Exhibit 3.75
AMENDED AND RESTATED OPERATING AGREEMENT
OF
PEAK MANAGEMENT, L.C.
This Amended and Restated Operating Agreement (this “Agreement”) of Peak Management, L.C. (the “Company”) is entered into by Harper-Kilgore, LLC, as the sole member of the Company (as defined below) (the “Member”).
RECITALS
WHEREAS, on August 6, 2010, the R. Scott Reynolds Revocable Trust, dated March 22, 1999 (the “Trust”) entered into the operating agreement of the Company (the “Original Operating Agreement”) as the sole member of the Company;
WHEREAS, on September 10, 2010, the Trust assigned all of its membership interests in the Company to RSR Acquisition Holdings, Inc., a Utah Corporation (“RSR”);
WHEREAS, upon the closing of the transactions contemplated by the Membership Interest Purchase Agreement, dated as of September 15, 2010, among the Company, Peak Construction Materials, LLC, Peak Management, L.C., Wasatch Concrete Pumping, LLC, R. Scott Reynolds, RSR and the Member, the Member acquired all of the issued and outstanding membership interests of the Company; and
WHEREAS, the Member desires to amend and restated the Original Operating Agreement in its entirety to reflect that it is the sole member of the Company.
AGREEMENT
The Company is a limited liability company subject to the Utah Revised Limited Liability Company Act (§ 48-2c-101, et seq., Utah Code Ann.), as amended from time to time (the “Act”) and the Member, agreeing to be bound by this Agreement, hereby declares as follows.
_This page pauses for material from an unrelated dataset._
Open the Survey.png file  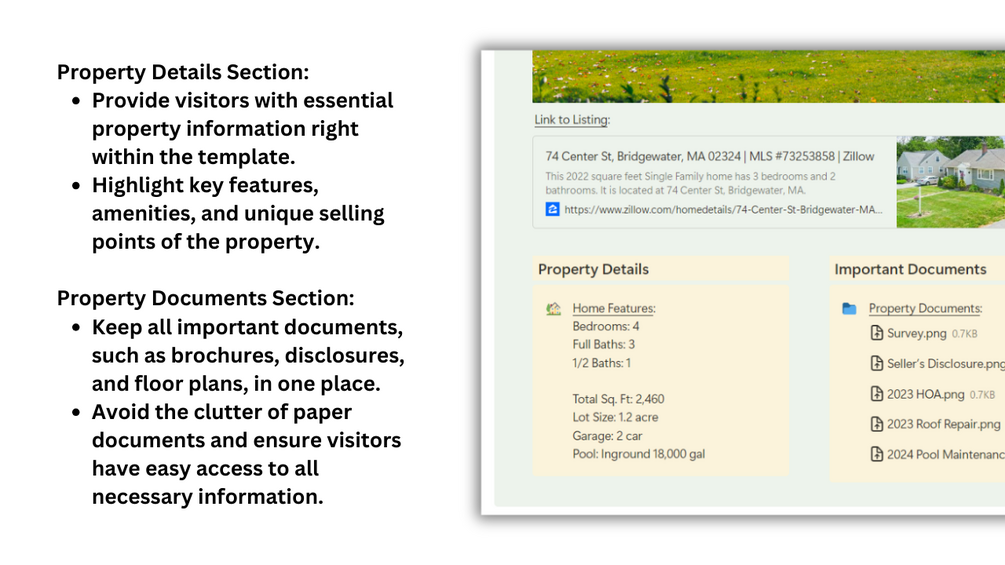(x=917, y=333)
1.Name. The name of the Company is Peak Management, L.C.
2.Filing of Certificates. So long as the Company is member-managed, the Member shall be the person authorized to sign documents and reports required by the Act. The Member, or other person required by law, shall also execute, deliver and file, or cause the execution, delivery and filing of any other certificates, notices or documents required or permitted by law for the Company to qualify to do business in any jurisdiction in which the Company may wish to conduct business. This Agreement does not limit the power of any person to sign, in accordance with the Act, any document or report required by the Act pursuant to a power of attorney duly executed by a person otherwise authorized to sign such document or report.
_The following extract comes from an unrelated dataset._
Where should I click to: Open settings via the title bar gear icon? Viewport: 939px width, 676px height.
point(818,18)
3.Purposes. The Company is formed for the object and purpose of, and the nature of the business to be conducted and promoted by the Company is, engaging in any lawful act or activity for which limited liability companies may be formed under the Act.
4.Powers. In furtherance of its purposes, but subject to all of the provisions of this Agreement, the Company shall have and may exercise all the powers now or hereafter conferred by Utah law on limited liability companies formed under the Act. The Company shall have the power to do any and all acts necessary, appropriate, proper, advisable, incidental or convenient to or for the protection and benefit of the Company, and shall have, without limitation, any and all of the powers that may be exercised on behalf of the Company by the Member.
5.Principal Business Office. The principal business office of the Company shall be located at 9547 South 500 West, Sandy, Utah 84070.
6.Registered Office; Registered Agent. The address of the registered office and the name and address of the registered agent of the Company in the State of Utah is Corporation Service Company, 2180 South 1300 East, Suite 650, Salt Lake City, Utah 84106.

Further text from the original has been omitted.